Source material
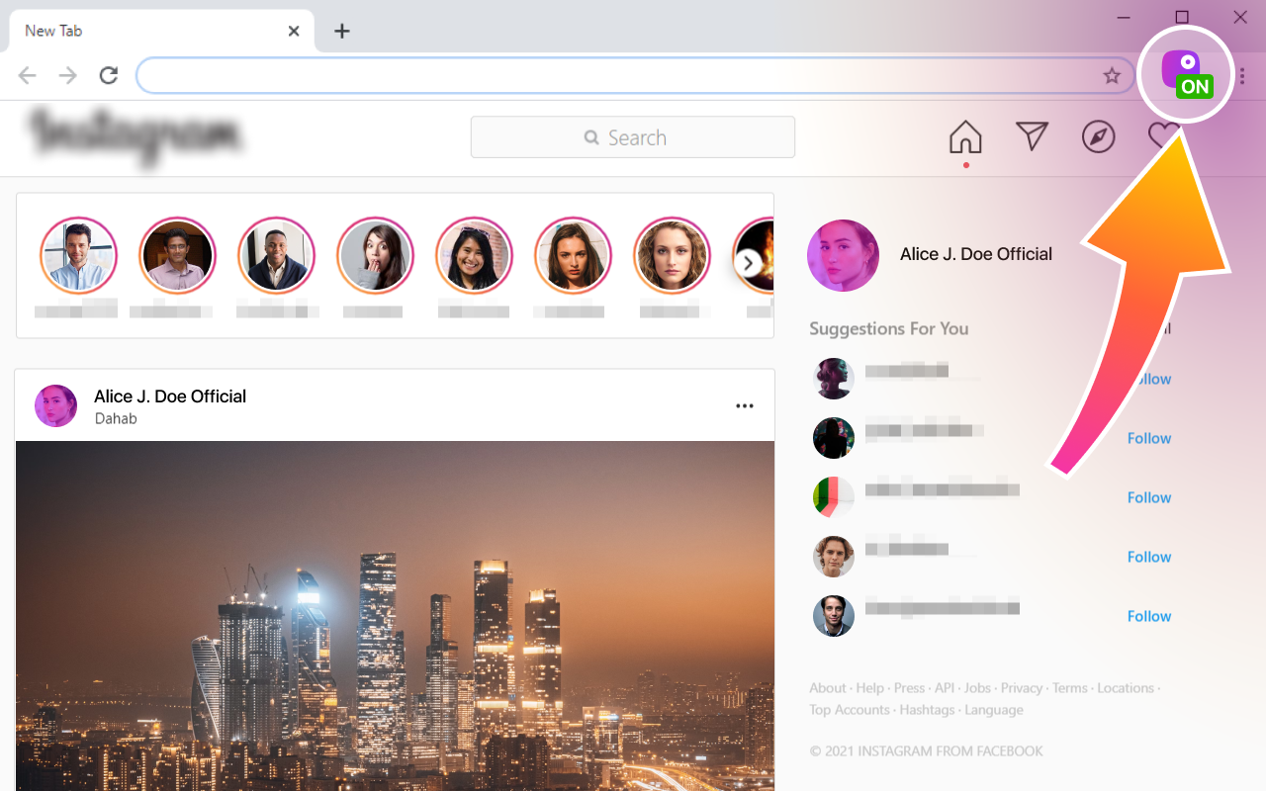Follow the last suggested user

click(1149, 616)
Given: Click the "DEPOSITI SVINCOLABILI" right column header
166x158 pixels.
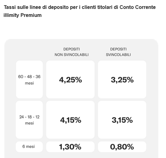Looking at the screenshot, I should tap(118, 52).
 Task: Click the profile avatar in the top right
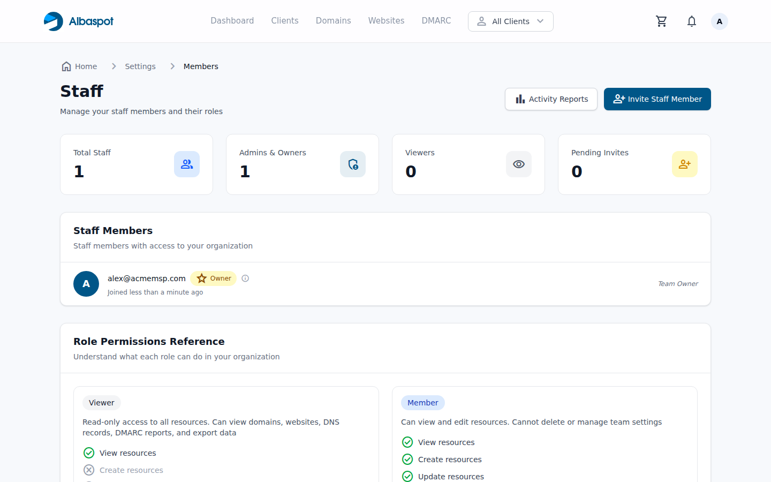pyautogui.click(x=719, y=21)
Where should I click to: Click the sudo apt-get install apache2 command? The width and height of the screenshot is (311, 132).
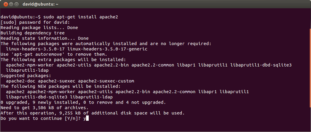pyautogui.click(x=81, y=17)
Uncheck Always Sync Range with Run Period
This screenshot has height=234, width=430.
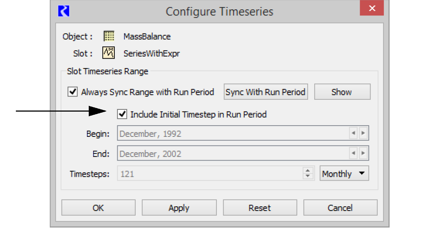coord(73,92)
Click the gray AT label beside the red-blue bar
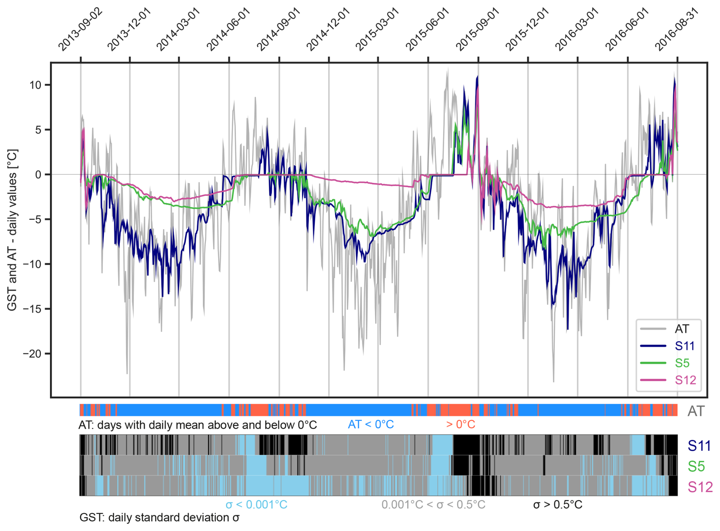Viewport: 720px width, 531px height. (696, 411)
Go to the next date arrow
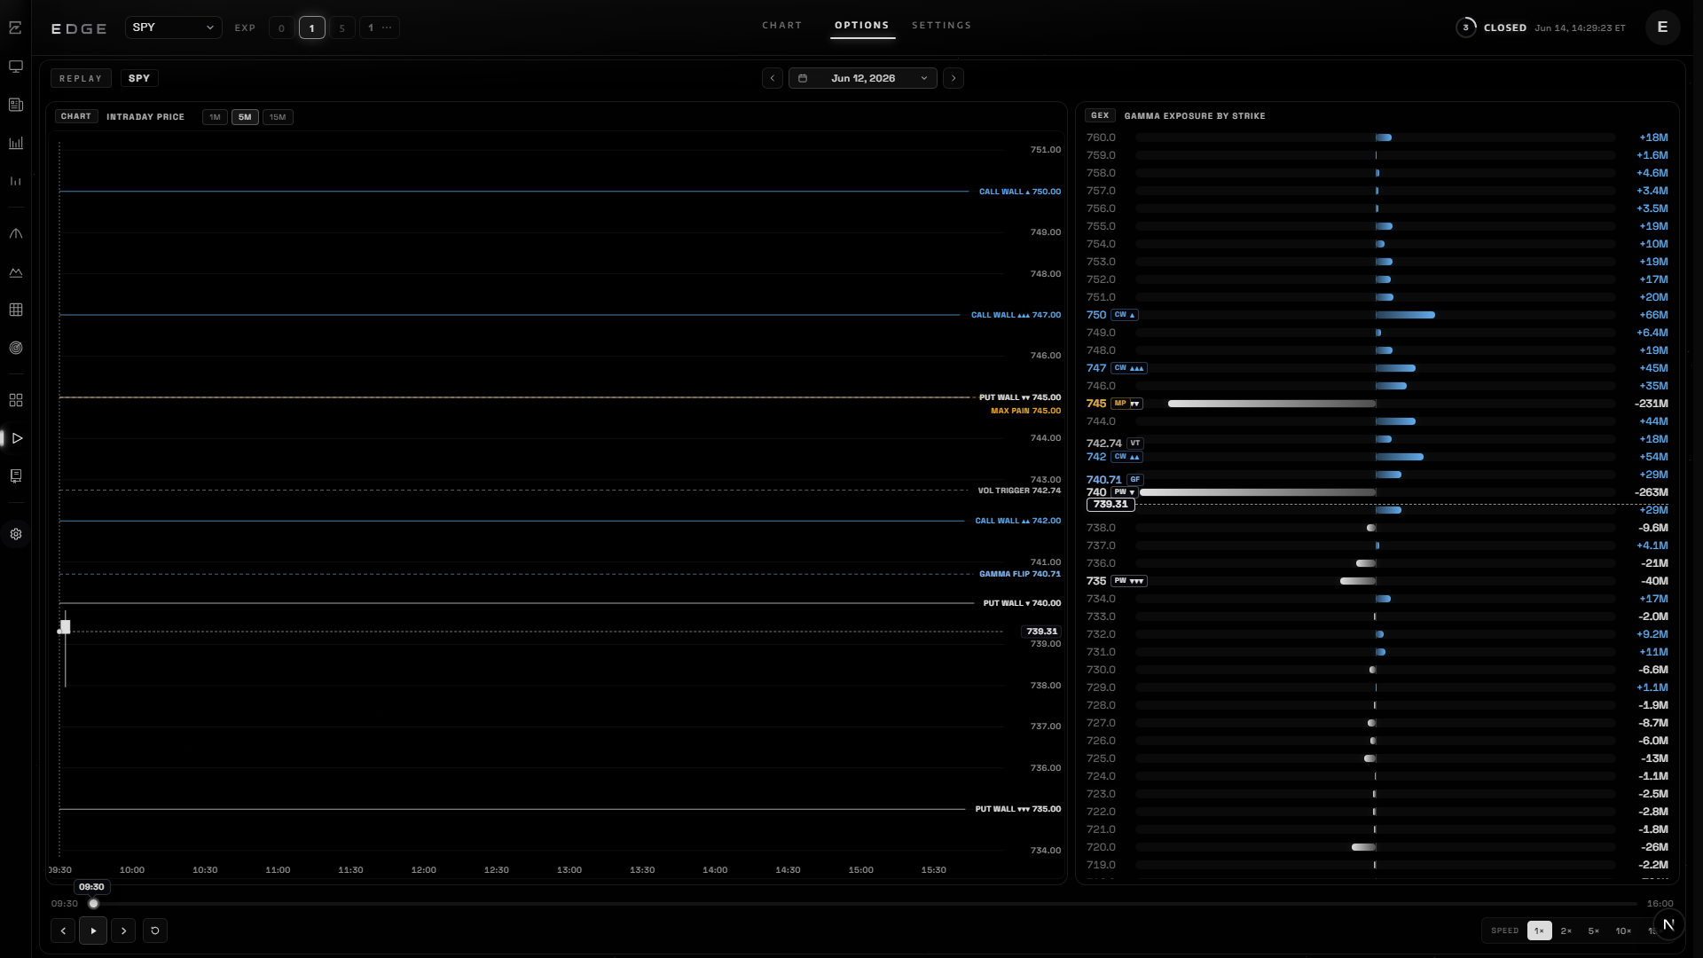This screenshot has width=1703, height=958. pos(954,78)
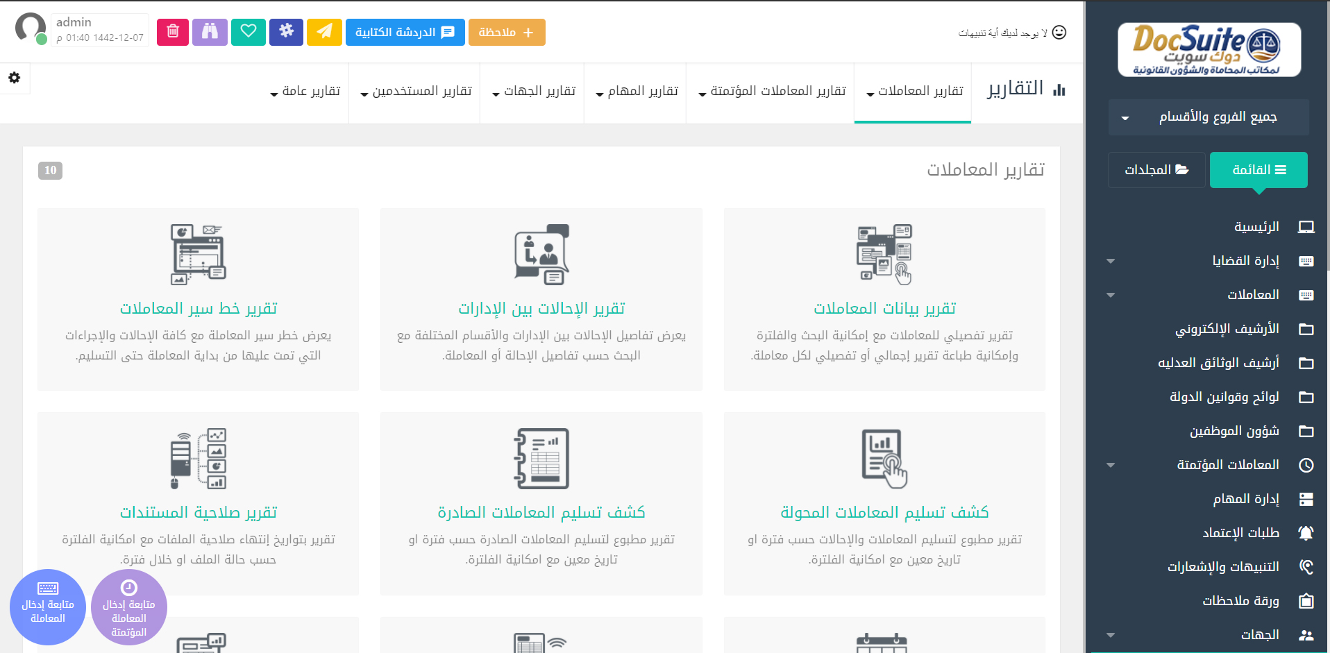The width and height of the screenshot is (1330, 653).
Task: Open the تقرير بيانات المعاملات report card
Action: 884,308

Task item
Exactly as they appear, repeat the lines from the one containing "Where should I" through the last line of the entries, counting both ends. Pictures stay out.

Result of this task
Where should I click to: Click the sudo apt-get install apache2 command? The width and height of the screenshot is (311, 132).
pyautogui.click(x=81, y=17)
Uncheck Always Sync Range with Run Period
This screenshot has height=234, width=430.
coord(73,92)
Click the gray AT label beside the red-blue bar
Viewport: 720px width, 531px height. (696, 411)
Go to the next date arrow
This screenshot has width=1703, height=958. pos(954,78)
The width and height of the screenshot is (1330, 653).
Task: Open the تقرير بيانات المعاملات report card
Action: 884,308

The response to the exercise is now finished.